**Selected passage:**
....

- First tankōbon volume cover

トクサツガガガ
- Genre: Office comedy
- Written by: Niwa Tanaba
- Published by: Shogakukan
- Magazine: Weekly Big Comic Spirits
- Original run: August 11, 2014 – May 11, 2020
- Volumes: 20
- Directed by: Hajime Suenaga; Shinzo Nitta;
- Produced by: Sho Yoshinaga
- Written by: Shigenori Tanabe
- Music by: Akio Izutsu
- Original network: NHK General TV
- Original run: January 18, 2019 – March 1, 2019
- Episodes: 7

= Tokusatsu Gagaga =

Japanese manga series by Niwa Tanaba

 (トクサツガガガ, Tokusatsu Gagaga) is a Japanese manga series written and illustrated by Niwa Tanaba. It was serialized in Shogakukan's seinen manga magazine Weekly Big Comic Spirits from August 2014 to May 2020, with its chapters collected in 20 tankōbon volumes.

==Media==
===Manga===
Written and illustrated by Niwa Tanaba, Tokusatsu Gagaga was serialized in Shogakukan's seinen manga magazine Weekly Big Comic Spirits from August 11, 2014, to May 11, 2020. Shogakukan collected its chapters in twenty tankōbon volumes, released from November 28, 2014, to August 28, 2020.

====Volumes====

| No. | Japanese release date | Japanese ISBN |
|---|---|---|
| 1 | November 28, 2014 | 978-4-09-186606-6 |
| 2 | March 30, 2015 | 978-4-09-186810-7 |
| 3 | June 30, 2015 | 978-4-09-187060-5 |
| 4 | September 30, 2015 | 978-4-09-187217-3 |
| 5 | December 28, 2015 | 978-4-09-187363-7 |
| 6 | March 30, 2016 | 978-4-09-187516-7 |
| 7 | June 30, 2016 | 978-4-09-187638-6 |
| 8 | September 30, 2016 | 978-4-09-187784-0 |
| 9 | January 30, 2017 | 978-4-09-189259-1 |
| 10 | May 30, 2017 | 978-4-09-189512-7 |
| 11 | September 29, 2017 | 978-4-09-189645-2 |
| 12 | January 30, 2018 | 978-4-09-189783-1 |
| 13 | May 30, 2018 | 978-4-09-189880-7 |
| 14 | September 28, 2018 | 978-4-09-860076-2 |
| 15 | January 30, 2019 | 978-4-09-860207-0 |
| 16 | May 30, 2019 | 978-4-09-860287-2 |
| 17 | September 30, 2019 | 978-4-09-860408-1 |
| 18 | January 30, 2020 | 978-4-09-860528-6 |
| 19 | May 29, 2020 | 978-4-09-860620-7 |
| 20 | August 28, 2020 | 978-4-09-860711-2 978-4-09-943069-6 (LE) |

===Drama===
A 7-episode Japanese television drama series adaptation, starring Fuka Koshiba as Kano Nakamura, was broadcast on NHK General TV from January 18 to March 1, 2019.

==Reception==
Tokusatsu Gagaga ranked 17th on Takarajimasha's Kono Manga ga Sugoi! guidebook list of 2016 top manga series for male readers. Tokusatsu Gagaga ranked 15th on the "Nationwide Bookstore Employees' Recommended Comics" by the Honya Club website in 2016. The manga was nominated for the 21st Tezuka Osamu Cultural Prize in 2017. In 2019, on Da Vincis magazine 18th annual "Book of the Year" list, Tokusatsu Gagaga ranked 29th.

....

**Items listed in a dataset:**
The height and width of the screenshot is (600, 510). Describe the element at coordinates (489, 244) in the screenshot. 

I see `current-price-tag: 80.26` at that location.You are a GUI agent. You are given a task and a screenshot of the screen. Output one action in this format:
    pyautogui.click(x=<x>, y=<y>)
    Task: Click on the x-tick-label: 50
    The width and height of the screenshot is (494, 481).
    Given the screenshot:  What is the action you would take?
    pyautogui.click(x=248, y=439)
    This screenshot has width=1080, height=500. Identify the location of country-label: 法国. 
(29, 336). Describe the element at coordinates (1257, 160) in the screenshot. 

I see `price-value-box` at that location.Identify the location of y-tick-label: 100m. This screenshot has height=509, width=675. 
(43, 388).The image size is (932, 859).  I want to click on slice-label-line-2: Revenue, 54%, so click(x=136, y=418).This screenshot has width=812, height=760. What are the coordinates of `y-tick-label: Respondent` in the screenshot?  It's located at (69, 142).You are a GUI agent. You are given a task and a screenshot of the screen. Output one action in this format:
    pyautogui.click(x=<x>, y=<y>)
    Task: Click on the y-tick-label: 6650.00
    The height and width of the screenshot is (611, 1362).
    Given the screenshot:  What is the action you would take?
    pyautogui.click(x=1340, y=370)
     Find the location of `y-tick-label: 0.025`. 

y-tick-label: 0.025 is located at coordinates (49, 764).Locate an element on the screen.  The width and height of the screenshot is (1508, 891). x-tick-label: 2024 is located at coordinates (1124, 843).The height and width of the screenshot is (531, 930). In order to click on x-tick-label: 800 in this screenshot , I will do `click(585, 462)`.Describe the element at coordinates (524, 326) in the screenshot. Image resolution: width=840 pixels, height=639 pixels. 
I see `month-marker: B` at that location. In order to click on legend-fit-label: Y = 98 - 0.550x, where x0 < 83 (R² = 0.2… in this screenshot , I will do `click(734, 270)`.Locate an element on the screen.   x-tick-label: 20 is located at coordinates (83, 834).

....

**Activity:**
Answer these questions from the text on Tokusatsu Gagaga:
(a) Which actress played Kano Nakamura in the television drama adaptation?
(b) What rank did the manga reach on Takarajimasha's Kono Manga ga Sugoi! 2016 list of top series for male readers?
(c) On what date was volume 1 released in Japan?

**Answer section:**
(a) Fuka Koshiba
(b) 17th
(c) November 28, 2014